One could have mentioned all of the above; and mentioned the significant involvement of women in Boston politics well before that, from Abolitionist champions to Progressive era women of conscience to civil rights and civic leaders like Susan Story Lyman, Melnea Cass, Stella Trafford, Alice Hennessey, and my own mother. Mentioning all of these, one wonders what sort of “doors” still need to be “opened.’ Are they not already wide wide beckoning ? But no. Evidently the failure of one woman candidate to become Mayor of Boston trumps all of the successes that women in politics have had, are having, and, likely, will have in Boston.

In any case, the night being given over to defeat, it was quite appropriate for Charlotte Golar-Richie to trumpet the notes of defeat’s song :

“The isms are still alive and well in Boston…racism, sexism…along with that misogyny thing.’
“For women the stakes are high. Women of color, the stakes are higher.”

To which lament many Forum pundits added their oboe and bassoon :

Priti Rao : “I think there’s a lot of voter fatigue in this state.’
Joyce Ferriabough Bolling : “Charlotte lost because her base did not come out.”
Paul Watanabe ; “Globe’s editorial op-ed was devastating.”
The entire discussion panel : “EMILY’s list failed her.”

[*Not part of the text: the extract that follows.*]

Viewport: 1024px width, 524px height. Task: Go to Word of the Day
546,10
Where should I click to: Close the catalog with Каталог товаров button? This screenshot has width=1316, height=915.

Golar-Richie then summed up this Sonata of Defeat by saying that she “opened the doors, someone else will have to walk through.”

As you have doubtless surmised, I shrug both my shoulders at Golar-Richie’s speech. Not once did she allow that perhaps she was not exactly an authoritative candidate. Not once did she acknowledge that in a field of twelve, whence eleven candidates ended up losing, she was hardly alone in being among the eleven. Why was Golar-Richie entitled — I use the verb on purpose — to a better result than the other ten losers ? Were John Barros, Dan Conley, Mike Ross, and Felix G. Arroyo not equally worthy candidates  ? Not to mention John Connolly.

Fact is that, in the 17,000-odd Forums that i attended at which Golar-Richie spoke, I found her performance wildly uneven ; strong one day, out of focus the next; vague sometimes, insightful at others. There was no such vaguery about Mike Ross, john Connolly, John Barros, Dan Conley, Marty Walsh, and even Charles Yancey and Rob Consalvo.

But in assessing Golar-Richie as a candidate there is no need to measure her performance at Forums. When her crunch time truly came, after the primary, and she had to decide, quickly, whether to endorse John Connolly or Marty Walsh, she flubbed the role. She delayed her decision, hemmed and hawed; when after some days she finally endorsed Marty Walsh, all of her support group went the other way, to John Connolly. Compare her handling to the focus and unity that Arroyo and Barros brought to their Walsh endorsements..

So, to respond to Charlotte : no, I do NOT think that “all the isms are in place.” Nor do I think that the bar is doubly high for women of color. Tell me how Michelle Wu’s finishing second out of eight, for City Council, on her first run ever for public office, demonstrates either of Golar-Richie’s assertions. Golar-Richie is simply WRONG. She did not fail to become Boston’s Mayor because she is a woman. She failed because she wasn’t a strong enough candidate.

And finally, Golar-Richie’s assertion that she lost because “all the isms are alive and well in Boston” disrespects Marty Walsh. Did he beat Golar-Richie because he is male, or because he simply had a stronger base of votes, as a sitting state representative and respected union leader ? Golar-Richie’s suggestion tells me what she really thinks of Walsh. It’s not pretty.